The Lloyds TSB Foundation for Scotland is suspending its grant-making activities for the foreseeable future following the announcement that Lloyds Banking Group, which funds the foundation with a share of profits, will make no money this year.

This will effectively wipe out the foundation’s income for the next few years and put hundreds of charities and their services at risk.

The foundation will honour existing funding agreements, including multi-year awards, and will make final awards in December as planned.

Mary E Craig, chief executive of the foundation, said, “Scotland’s charities will lose out on at least £6m a year. We know that for some, this means not just putting the services they offer under threat but their future viability too.”

Negotiations over funding between Lloyds Banking Group and the Lloyds TSB Foundation for Scotland have so far failed. The banking group has offered the foundation almost £25m in funding over the next four years but would also permanently reduce their share of profits by half. As part of the deal the group would also gain greater control over where grants are made, and would be able to appoint its employees to the foundation’s board.

Craig said, “Our legal and financial advisors have informed us that what has been offered is not in the best interests of the foundation and that trustees should therefore not agree to this.”

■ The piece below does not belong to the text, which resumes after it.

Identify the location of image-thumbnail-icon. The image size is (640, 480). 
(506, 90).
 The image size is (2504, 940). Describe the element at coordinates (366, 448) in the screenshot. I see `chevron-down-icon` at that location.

Lloyds TSB Foundation for Scotland is one of four foundations in the UK that receives a share of 1% of the Lloyds Banking Group’s pre-tax profits each year. The other three, England and Wales, Northern Ireland, and the Channel Islands foundations, are still in talks with the bank over the deal.
 
A statement from Lloyds Banking Group said it has sought to involve Lloyds TSB Foundation for Scotland in the discussion it is having with the other foundations: “Our intention is to agree with all four foundations, a mutually satisfactory accommodation which is realistic, fair and durable.”

The bank said the current negotiations are about agreeing a proposal that leaves the foundations' independent status “very much in place”.

Lucy McTernan, deputy chief executive of the charity membership body the Scottish Council for Voluntary Organisations, refutes this. She says, “The Lloyds Banking Group’s move to curtail this important independent foundation is wholly unacceptable, not least as it is now a bank which is almost half owned by the taxpayer.”

Since 1997, the Group has given over £390m to the four Lloyds TSB Foundations, including £75m to the Lloyds TSB Foundation for Scotland.

Lloyds TSB Foundation for Scotland has given over 12,000 grants to charities totalling almost £85m, since it was established in 1985.